• Source extract:

^^^^

Blog | December 4, 2015 | Aalia Cassim

As part of Making All Voices Count’s research project When Does the State Listen? Aalia Cassim looks at the drivers of change in South Africa’s social welfare system since 1997, and identifies lessons about government champions, systemic capacity building, and the critical role of stakeholder coordination.

A child among the hundreds of local people who took to the streets to demand that the local municipality speed up land redistribution for farm workers in South Africa.

Eric Miller / Panos Pictures

In 1997, the South African government launched its White Paper for Social Welfare, conceived around an idea of development which would empower poor South Africans to climb out of poverty traps and improve their standard of living, instead of a welfare system fostering dependency on aid and maintaining a state of poverty.

Nearly twenty years on, it is widely agreed that pro-poor growth has not yet been realised. Whilst cash transfers have proved to reduce the level of extreme poverty and have a positive impact on various socio-economic objectives including education and nutrition, welfare services provided by the government are largely treatment-based and under-funded. Overall, the welfare system fails to address the root causes of social welfare problems – and thus its offering does not actively seek to cause structural change required to move individuals out of poverty and lower levels of income inequality.

^^^^

• Problems and tasks:
1 – According to the South African welfare post, what are the welfare services provided by the government largely described as?
2 – Extend the South African welfare post beyond its final sentence.
The data that comes next has nothing to do with the South African welfare post.

^^^^

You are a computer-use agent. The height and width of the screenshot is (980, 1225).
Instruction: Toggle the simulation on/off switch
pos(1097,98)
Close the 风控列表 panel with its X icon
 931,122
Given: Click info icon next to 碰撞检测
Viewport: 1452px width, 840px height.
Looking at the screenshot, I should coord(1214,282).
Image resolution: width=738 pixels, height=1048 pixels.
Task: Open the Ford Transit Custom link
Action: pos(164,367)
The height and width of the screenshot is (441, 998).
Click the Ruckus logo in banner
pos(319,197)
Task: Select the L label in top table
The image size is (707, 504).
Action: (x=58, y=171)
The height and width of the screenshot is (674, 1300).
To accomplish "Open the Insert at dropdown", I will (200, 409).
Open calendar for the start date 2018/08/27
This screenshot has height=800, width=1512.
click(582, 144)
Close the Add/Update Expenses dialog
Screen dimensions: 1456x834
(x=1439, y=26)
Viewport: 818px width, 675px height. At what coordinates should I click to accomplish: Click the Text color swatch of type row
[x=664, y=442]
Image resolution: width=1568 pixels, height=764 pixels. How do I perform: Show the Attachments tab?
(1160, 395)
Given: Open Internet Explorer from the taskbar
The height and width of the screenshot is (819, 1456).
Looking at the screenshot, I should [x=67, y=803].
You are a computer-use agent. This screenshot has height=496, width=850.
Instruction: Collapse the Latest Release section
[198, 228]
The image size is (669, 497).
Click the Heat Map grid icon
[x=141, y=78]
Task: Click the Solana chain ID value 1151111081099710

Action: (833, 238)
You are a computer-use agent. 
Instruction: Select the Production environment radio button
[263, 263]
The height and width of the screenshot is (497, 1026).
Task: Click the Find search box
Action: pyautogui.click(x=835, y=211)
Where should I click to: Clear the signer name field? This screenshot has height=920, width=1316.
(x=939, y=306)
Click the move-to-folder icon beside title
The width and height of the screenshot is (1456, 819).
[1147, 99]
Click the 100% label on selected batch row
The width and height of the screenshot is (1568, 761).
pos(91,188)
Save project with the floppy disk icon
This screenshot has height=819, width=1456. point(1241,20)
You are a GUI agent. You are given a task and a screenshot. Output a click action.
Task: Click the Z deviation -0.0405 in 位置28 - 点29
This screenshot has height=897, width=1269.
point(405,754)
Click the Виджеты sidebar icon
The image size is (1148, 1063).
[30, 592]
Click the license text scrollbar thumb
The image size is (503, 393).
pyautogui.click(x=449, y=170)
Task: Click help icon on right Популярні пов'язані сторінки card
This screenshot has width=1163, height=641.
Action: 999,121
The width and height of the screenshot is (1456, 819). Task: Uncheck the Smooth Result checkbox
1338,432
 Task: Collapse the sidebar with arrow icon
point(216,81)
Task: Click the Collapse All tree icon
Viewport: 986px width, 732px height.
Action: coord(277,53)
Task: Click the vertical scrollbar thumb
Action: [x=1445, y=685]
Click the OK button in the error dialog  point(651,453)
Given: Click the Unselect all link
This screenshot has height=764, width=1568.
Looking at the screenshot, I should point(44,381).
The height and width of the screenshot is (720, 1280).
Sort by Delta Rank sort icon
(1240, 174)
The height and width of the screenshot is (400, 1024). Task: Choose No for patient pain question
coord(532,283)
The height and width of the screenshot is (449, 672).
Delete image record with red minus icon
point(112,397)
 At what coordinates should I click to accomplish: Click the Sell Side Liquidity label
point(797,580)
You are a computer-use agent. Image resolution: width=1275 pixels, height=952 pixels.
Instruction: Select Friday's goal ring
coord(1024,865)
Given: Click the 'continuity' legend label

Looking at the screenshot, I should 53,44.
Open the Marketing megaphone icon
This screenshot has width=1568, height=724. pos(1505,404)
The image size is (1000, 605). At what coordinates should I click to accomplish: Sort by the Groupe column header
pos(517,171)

^^^^

• Answers to the exercise:
1 – Treatment-based and under-funded.

2 –
Driving policy change

To understand this situation, we need to look at the South African context in the early 1990s which paved the way for policy change in social welfare.

At that time, social workers, academics, civil society organisations (CSOs), bureaucrats, and politicians pushed for radical transformation in South Africa’s welfare sector, under the direction of its first democratic government.

Protagonists for change such as Francie Lund, Leila Patel, Geraldine Moleketi, and a host of CSOs (Black Sash, National Rural Women’s Movement, National Committee for the Rights of Children amongst others) envisioned and pursued a de-racialised welfare programme to reduce poverty and income inequality.

By the late 1990s, a means-tested Child Support Grant was implemented into South African welfare policy. Some of the factors that facilitated this include:

  • Credibility of leadership
  • Diversity of expertise and practical experience amongst those driving change
  • A robust, evidence-based approach to policy-making
  • Strong administrative capacity and confidence of politicians
  • A window of opportunity immediately after the ruling party, the African National Congress, came to power that welcomed innovation.
  • The involvement of CSOs and academia in policy formulation and implementation that created an urgency for policy change.

The White Paper that was published in 1997 however, committed the government to more than just a de-racialised grants system. It envisioned a welfare system based on cross-departmental collaboration that dealt with poverty alleviation, income redistribution and more broadly - inclusive growth.

Barriers to implementation

Since the launch of the 1997 White Paper for Social Welfare, which underpinned the changes to the welfare sector, a number of key people and organisations that were previously driving this change have left the government’s welfare sector.

Instead of the transformative change envisioned in the paper, today the Department of Social Development’s largest effort is through their significant grant system - and whilst social grants have played a significant role in stabilizing the income of the poor and lowering levels of poverty, the transition out of the welfare system is limited, and inequality remains persistently high.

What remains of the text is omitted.